STATED GOAL 1 >> Reproduce the wage passage word for word, starting with "But for some" and going on through "would this benefit?".

All costs are part of the economic system and they all go up. For some reason the conservative economic model thinks they should all go up except the wages of working people.

As with all commodities, the price will cause a temporary adjustment in the marketplace, and then it will adjust, and then the system will go back to normal.

Wage is just another word for metal, or corn, or gasoline. When ANY of them go up it causes a temporary reduction in purchase of that product. Labor is one of them. Then it resumes equilibrium.

But for some reason, conservatives believe all those things naturally increase in price over time except how much human beings get paid for their effort.

Hmm, now who would this benefit?
 
In fact Carl's Jr is moving the headquarters out of California because of how expensive it is to run a business there.
 
California’s Carl’s Jr. Says So Long, Golden State


States: To hear Hillary Clinton and Bernie Sanders, you’d think that taxes can go up to 60% or even 80%, and businesses and investors will just … pay up. But the growing number of businesses stampeding out of high tax areas suggest that they’re very wrong.

RECORDS FOR THIS EXERCISE >>

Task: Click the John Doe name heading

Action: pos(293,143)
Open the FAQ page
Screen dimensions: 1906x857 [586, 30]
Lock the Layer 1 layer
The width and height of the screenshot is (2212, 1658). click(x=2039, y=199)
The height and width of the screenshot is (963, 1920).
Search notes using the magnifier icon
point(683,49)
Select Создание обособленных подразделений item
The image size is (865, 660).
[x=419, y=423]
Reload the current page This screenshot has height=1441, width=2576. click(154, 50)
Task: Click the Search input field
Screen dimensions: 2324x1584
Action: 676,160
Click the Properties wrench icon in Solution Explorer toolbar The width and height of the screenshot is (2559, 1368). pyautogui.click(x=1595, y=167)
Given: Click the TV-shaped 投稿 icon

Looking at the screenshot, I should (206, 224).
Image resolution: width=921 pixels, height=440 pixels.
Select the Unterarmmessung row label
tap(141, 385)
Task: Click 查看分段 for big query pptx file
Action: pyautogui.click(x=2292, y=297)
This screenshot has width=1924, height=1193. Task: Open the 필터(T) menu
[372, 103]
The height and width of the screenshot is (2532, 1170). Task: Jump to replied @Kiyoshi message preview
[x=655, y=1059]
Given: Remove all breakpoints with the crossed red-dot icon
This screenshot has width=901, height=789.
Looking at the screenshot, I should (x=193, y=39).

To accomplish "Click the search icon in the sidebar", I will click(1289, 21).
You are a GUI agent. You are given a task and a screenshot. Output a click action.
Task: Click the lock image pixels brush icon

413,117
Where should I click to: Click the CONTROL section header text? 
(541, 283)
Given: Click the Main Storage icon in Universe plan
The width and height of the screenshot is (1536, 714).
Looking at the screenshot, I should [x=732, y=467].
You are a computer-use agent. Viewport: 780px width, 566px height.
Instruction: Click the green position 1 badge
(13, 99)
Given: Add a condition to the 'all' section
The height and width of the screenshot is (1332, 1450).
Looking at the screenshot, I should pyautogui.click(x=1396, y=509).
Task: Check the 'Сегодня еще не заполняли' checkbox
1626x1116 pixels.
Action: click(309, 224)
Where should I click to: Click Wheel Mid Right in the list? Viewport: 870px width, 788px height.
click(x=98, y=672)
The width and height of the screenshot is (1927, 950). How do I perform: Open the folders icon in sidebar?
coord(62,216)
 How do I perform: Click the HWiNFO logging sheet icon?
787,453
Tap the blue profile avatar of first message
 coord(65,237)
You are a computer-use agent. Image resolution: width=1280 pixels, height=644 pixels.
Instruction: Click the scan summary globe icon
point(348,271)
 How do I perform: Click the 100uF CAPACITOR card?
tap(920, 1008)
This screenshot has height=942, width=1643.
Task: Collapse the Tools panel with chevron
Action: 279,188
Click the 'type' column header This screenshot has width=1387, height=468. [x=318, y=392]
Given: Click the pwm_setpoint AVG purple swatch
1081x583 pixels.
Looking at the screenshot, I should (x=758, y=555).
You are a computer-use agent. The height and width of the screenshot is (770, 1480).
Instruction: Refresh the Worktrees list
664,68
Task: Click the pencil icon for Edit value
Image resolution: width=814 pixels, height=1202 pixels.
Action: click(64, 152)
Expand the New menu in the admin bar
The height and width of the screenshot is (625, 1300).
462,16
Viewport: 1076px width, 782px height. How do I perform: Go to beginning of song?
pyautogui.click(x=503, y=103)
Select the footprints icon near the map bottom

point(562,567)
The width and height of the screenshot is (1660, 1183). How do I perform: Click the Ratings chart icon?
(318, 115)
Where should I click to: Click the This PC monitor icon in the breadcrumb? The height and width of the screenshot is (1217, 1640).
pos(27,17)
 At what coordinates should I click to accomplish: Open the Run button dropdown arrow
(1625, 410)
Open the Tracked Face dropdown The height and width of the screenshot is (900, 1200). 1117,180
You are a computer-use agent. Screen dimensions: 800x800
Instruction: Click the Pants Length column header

STATED GOAL 2 >> Rewrite the rows starting with the line with "Reload the current" and going on through the line with "Action: 676,160", requests included. Multiply every coordinate in the answers by 2.1, round to whole numbers with halves going up, and give only those lines.

FINAL RESULT 1 >>
But for some reason, conservatives believe all those things naturally increase in price over time except how much human beings get paid for their effort.

Hmm, now who would this benefit?

FINAL RESULT 2 >>
Reload the current page This screenshot has height=1441, width=2576. click(323, 105)
Task: Click the Search input field
Screen dimensions: 2324x1584
Action: 1420,336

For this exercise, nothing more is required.